"I have been painting for over forty years. My paintings are autobiographical narratives. They describe life experiences, physically and emotionally. I paint looking out from within and back inside from my own particular place in the world. My aim is to be honest and straightforward in the subject matter I choose and in how I paint it, to make the personal universal.

"At home in the studio I work in egg tempera on gessoed wood panels. This is a very old medium. It was used in Italy during the Renaissance and in Egypt on sarcofogi as early as 200 AD. Traditionally, it involves a lot of crosshatching with very fine brushes. I like to make small marks, but I also do a lot of slapping on of paint, especially in the beginning.

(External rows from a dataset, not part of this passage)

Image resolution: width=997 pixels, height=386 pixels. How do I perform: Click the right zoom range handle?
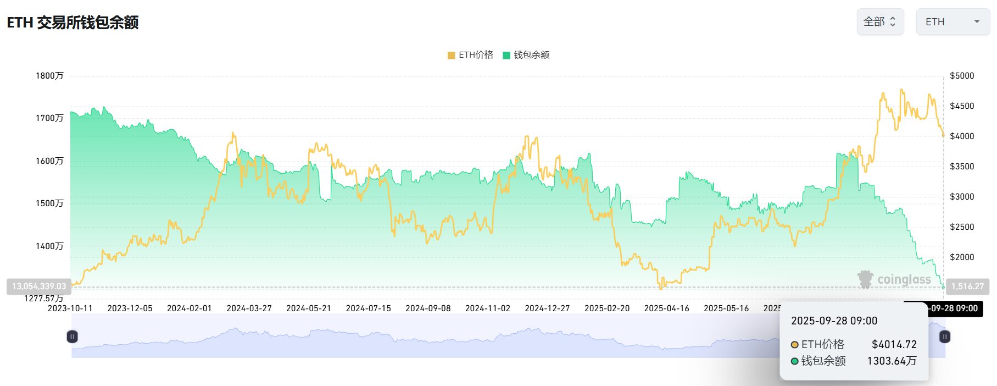pyautogui.click(x=944, y=337)
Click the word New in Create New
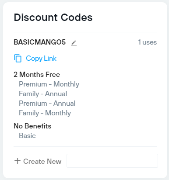The width and height of the screenshot is (169, 180). pos(54,161)
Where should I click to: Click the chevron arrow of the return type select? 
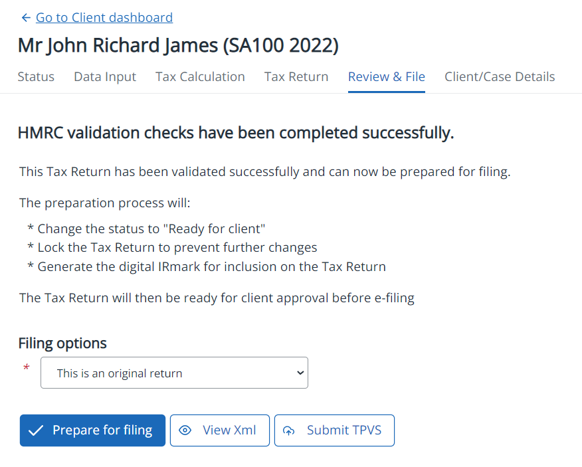(x=299, y=373)
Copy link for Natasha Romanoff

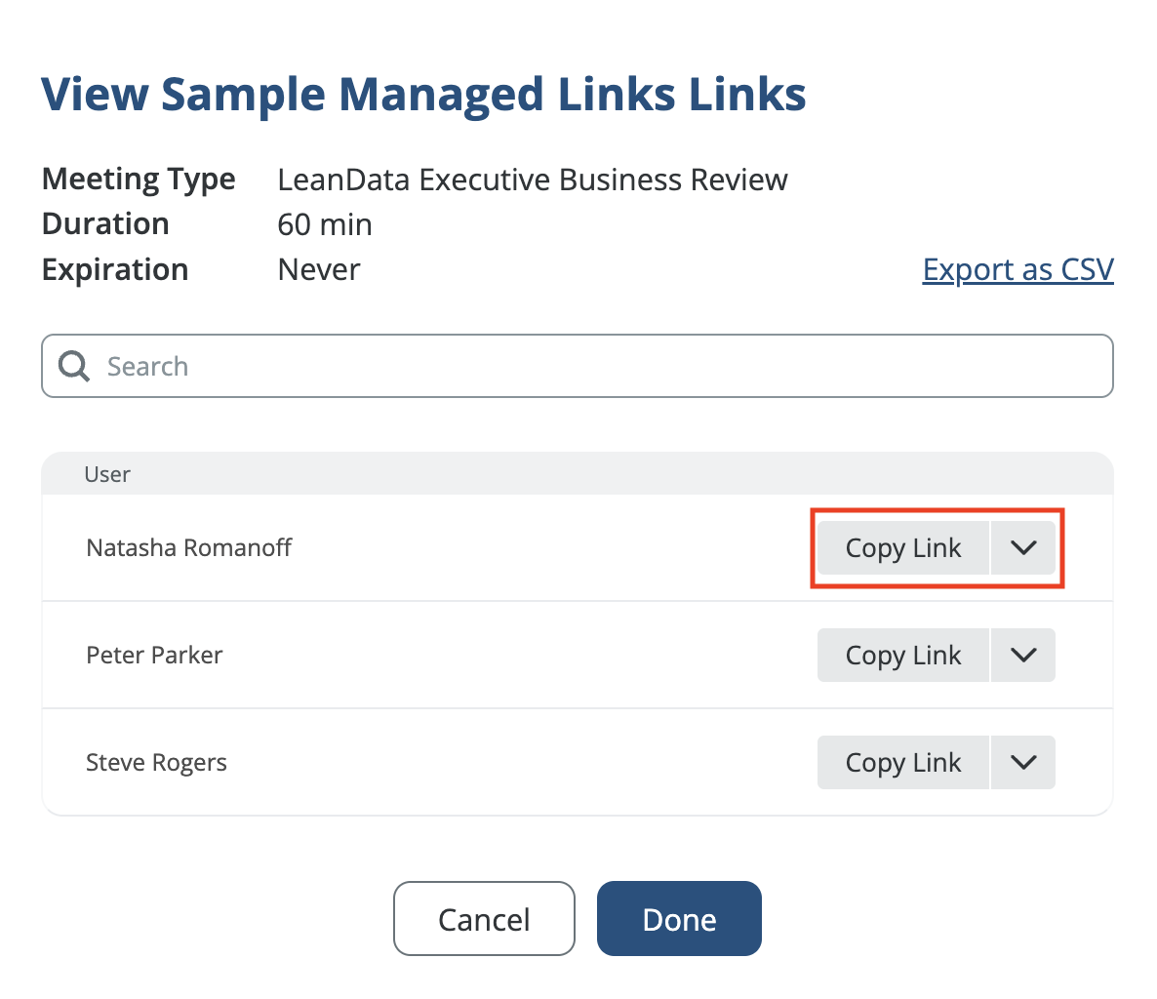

"I make traditional gesso, spending an entire day preparing many panels. After they dry for 48 hours, I spend the good part of another day sanding them. To make my paint, I mix egg yolks with a few drops of white vinegar as a preservative, dry pigment, and water. To begin a painting, I tend to slap it on with large soft brushes. I paint many layers, and I really enjoy that aspect. They can be translucent or opaque. I use anything from loose washes to very controlled small marks to get what I want. I make lots of decisions during the process, letting the painting tell me what to do.

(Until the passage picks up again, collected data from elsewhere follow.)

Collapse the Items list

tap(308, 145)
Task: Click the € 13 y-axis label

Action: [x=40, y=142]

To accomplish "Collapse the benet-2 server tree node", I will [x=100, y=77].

"I also travel and paint for extended periods of time. These journeys have taken me all over the United States, East Africa, Europe, and most recently Thailand. During these journeys, I paint on gouache on paper and carry the materials I need in a day pack. I always start the paintings on site, sometimes finishing them later from memory. These paintings become a sort of visual diary. They are as autobiographical as my interior scenes with figures."